I felt absurdly proud, and not in a showy way, just one of those internal pats on the back that parents do when something lands exactly where you hoped it might.
Music has always been a big presence in our house. Piano lessons matter here and practice is taken seriously, but listening and singing is the real calling, properly listening, falling in love with songs, learning how different sounds make you feel, figuring out which bits of music follow you around long after the track has finished. I’ve written enough on here about the artists and albums that shaped me, the songs I carry around as postcards from earlier versions of myself, but none of that comes close to the feeling of watching your own kids build their relationship with music in real time.
They love the stuff we play them and, rightly or wrongly, they are shaped by it. Supertramp sits happily alongside Metallica, Madness drifts into my friend's band Loopy, Manic Street Preachers meets French jazz, Eurovision arriving this year with my involvement in it being in Basel, and it all somehow makes sense. Watching them tackle the words of The Logical Song or What Became of the Likely Lads is one of life’s great amusements, half remembered lyrics delivered with total conviction, confidence wildly exceeding accuracy, but the spirit bang on every time.
And the deeper magic in it all is that much of what I play them carries my own history with it. These are songs my parents played to me, songs attached to kitchens, cars, holidays and silence, and now they’re quietly being rewired into another generation.
Then, slowly but inevitably, you see them starting to step away from your taste and build their own. The eldest went to her first musical in London this year, Matilda, and adored it as well as now disappearing down a full K-pop rabbit hole after hearing it at a friends house - these are playlists on constant rotation, Spotify working overtime to keep up with it all. And I love it. That point when your influence softens into the background and their own world starts pushing forward is a sign you’ve done something right.
And then there’s the car.
The car is sacred ground, musical territory. I’ve barely buckled up and the kids are already calling out requests. After a brief flirtation with Frozen and a handful of Kinderlieder playlists, we mostly skipped the baby music phase entirely and went straight to the good stuff, long drives with proper soundtracks, hands drumming on knees, the odd air guitar from the back seat, and a growing understanding that music isn’t just something you tolerate on a journey, it’s what makes the journey work in the first place. Some of our best conversations happen with an album playing softly under them, the road unfolding ahead, the day making a bit more sense because something decent is playing.
When I was a kid, music was tactile. You owned it. You touched it. A cassette went in, a CD came out, a track was skipped with a chunky plastic button. My kids don’t have that. Music is invisible to them, everywhere and nowhere at once. It just appears.
So we created a ritual of our own.
A separate Music user account on the living room MacBook, stripped back to basics, no apps, no nonsense, just Spotify and the speakers. They choose what to play, they control the room, they decide the atmosphere.
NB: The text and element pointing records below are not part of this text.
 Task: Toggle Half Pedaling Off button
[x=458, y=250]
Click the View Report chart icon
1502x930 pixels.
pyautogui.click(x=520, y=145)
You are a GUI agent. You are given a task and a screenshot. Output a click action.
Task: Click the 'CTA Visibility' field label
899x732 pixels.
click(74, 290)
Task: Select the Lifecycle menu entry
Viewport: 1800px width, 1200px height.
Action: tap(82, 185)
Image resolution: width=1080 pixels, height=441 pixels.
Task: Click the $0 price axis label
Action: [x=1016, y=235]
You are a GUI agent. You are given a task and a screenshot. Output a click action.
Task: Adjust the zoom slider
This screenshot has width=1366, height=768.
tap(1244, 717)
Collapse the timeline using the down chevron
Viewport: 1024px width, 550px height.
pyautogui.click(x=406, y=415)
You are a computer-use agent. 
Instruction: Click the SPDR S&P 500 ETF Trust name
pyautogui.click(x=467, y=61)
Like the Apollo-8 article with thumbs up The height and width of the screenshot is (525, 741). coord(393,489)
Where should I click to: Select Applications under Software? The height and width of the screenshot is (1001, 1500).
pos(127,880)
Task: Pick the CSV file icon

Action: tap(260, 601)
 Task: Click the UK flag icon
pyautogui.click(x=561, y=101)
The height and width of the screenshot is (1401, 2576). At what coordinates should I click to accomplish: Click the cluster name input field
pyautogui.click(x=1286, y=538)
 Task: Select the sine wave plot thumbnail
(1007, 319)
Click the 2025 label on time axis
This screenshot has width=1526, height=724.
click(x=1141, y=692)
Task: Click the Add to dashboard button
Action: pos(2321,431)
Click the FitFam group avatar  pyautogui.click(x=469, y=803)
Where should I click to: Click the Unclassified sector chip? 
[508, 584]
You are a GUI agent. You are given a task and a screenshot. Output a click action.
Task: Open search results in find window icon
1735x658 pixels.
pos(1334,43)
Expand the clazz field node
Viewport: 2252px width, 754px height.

No Alexa mishearing them, no unexpected playlists, no technological theatrics, just music when they want it, how they want it.
It’s our modern equivalent of rifling through a shelf of CDs, except now the shelf happens to be infinite.
And maybe that’s why I loved our chat so much. Because when your child puts music first, without thinking about it, without trying to give you the answer she thinks you want, it tells you something’s lodged in the right place. Music as comfort. Music as identity. Music as something you feel rather than just hear.
If my kids grow up understanding that, if songs become their companions, their memory keepers, their way of getting through bad days and amplifying good ones, then I’ll happily take that and consider it a small parenting triumph.